Today we decorated the Christmas tree for ourselves and we are sweeping and putting things away. Yesterday we took a young friend to go see the movie Voyage Of The Dawn Treader. I loved the intro and the ship and the sailors and how they handled the slave market. The green smoke monster that made people disapperate made me say "What?" I knew things had to be compressed for the movie, so why did they add something? And then they added the stowaway. The goldwater and dragon hoard were done well. Why they had Lucy take off the dragon's armband, I don't know. I shall need to wait several months before I can buy the movie and watch it captioned. They changed the spell that Aslan needed to talk to Lucy about because they made it a movie about the temptations of the main characters. OK. And then the adventurers needed to collect all seven swords to defeat the evil green smoke monster island, and I groaned inside: video game. A great deal more was made of the sea monster than Lewis made of it and it was a truly scary monster. Some good fight scenes. And then Hollywood Cliche like Secret of NIMH and countless countless other animated movies, the seven swords were joined and a column of light shot upward and Edmond's sword glowed and when he hit the monster crackly lightning killed it. Oh gag. And then the green smoke monster island releases all the people it stole including the stowaway's mother so we can watch the tearful reunion. OK. I got it. Hollywood movie endings must circle around to the beginning and tie up all loose ends to be satisfying. Watching Reepicheep sail off to Aslan's land was cool. Oh, and so was the Wizard and the, the, not Puddlelumps, but you know what I mean. Dufflepods? I'm sorry there could not be a lamb on the beach preparing a meal or indeed a great many things I would have included, but movie adaptations cannot be as complicated as books, I know. Plus there is no way for Hollywood people to understand the layers of meanings in Lewis's books.
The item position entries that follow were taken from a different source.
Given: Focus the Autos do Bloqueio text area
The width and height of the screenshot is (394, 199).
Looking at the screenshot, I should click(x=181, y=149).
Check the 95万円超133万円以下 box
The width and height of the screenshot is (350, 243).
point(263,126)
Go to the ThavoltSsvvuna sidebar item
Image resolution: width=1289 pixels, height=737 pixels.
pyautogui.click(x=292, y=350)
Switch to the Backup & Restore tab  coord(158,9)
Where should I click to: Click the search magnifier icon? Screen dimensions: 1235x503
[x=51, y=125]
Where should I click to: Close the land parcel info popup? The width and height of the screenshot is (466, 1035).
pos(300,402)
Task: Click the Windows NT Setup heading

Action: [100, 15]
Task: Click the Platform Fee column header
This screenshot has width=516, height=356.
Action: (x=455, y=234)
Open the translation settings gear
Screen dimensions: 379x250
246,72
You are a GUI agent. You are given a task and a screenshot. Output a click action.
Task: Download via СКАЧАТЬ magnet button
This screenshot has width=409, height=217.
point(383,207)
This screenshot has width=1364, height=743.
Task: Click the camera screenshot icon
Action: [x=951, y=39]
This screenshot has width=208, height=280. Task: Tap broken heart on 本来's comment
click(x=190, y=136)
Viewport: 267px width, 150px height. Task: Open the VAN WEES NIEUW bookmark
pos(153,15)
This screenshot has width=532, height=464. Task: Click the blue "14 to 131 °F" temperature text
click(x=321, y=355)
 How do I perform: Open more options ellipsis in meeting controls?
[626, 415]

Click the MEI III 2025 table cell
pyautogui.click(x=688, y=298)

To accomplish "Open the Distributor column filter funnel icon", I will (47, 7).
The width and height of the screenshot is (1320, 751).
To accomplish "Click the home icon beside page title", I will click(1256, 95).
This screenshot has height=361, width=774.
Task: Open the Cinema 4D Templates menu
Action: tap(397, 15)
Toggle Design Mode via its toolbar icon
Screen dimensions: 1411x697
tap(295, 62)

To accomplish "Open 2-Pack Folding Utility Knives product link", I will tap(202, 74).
Then we went with my sister's family to watch the Asante Children's Choir. Wow. It was wonderful to watch those children singing in English and dancing some Rwandan dances and then new dances to worship songs. Yes, I remember when those kids had not seen a toilet and did not know what to do with it, and sinks, and bathtubs, and managed to break all of them before they learned. I do hope they have learned how to turn pages on books by now. LOL. I remember watching them run screaming from the choir house when I showed them a rubber snake when I was going to teach them prepositions.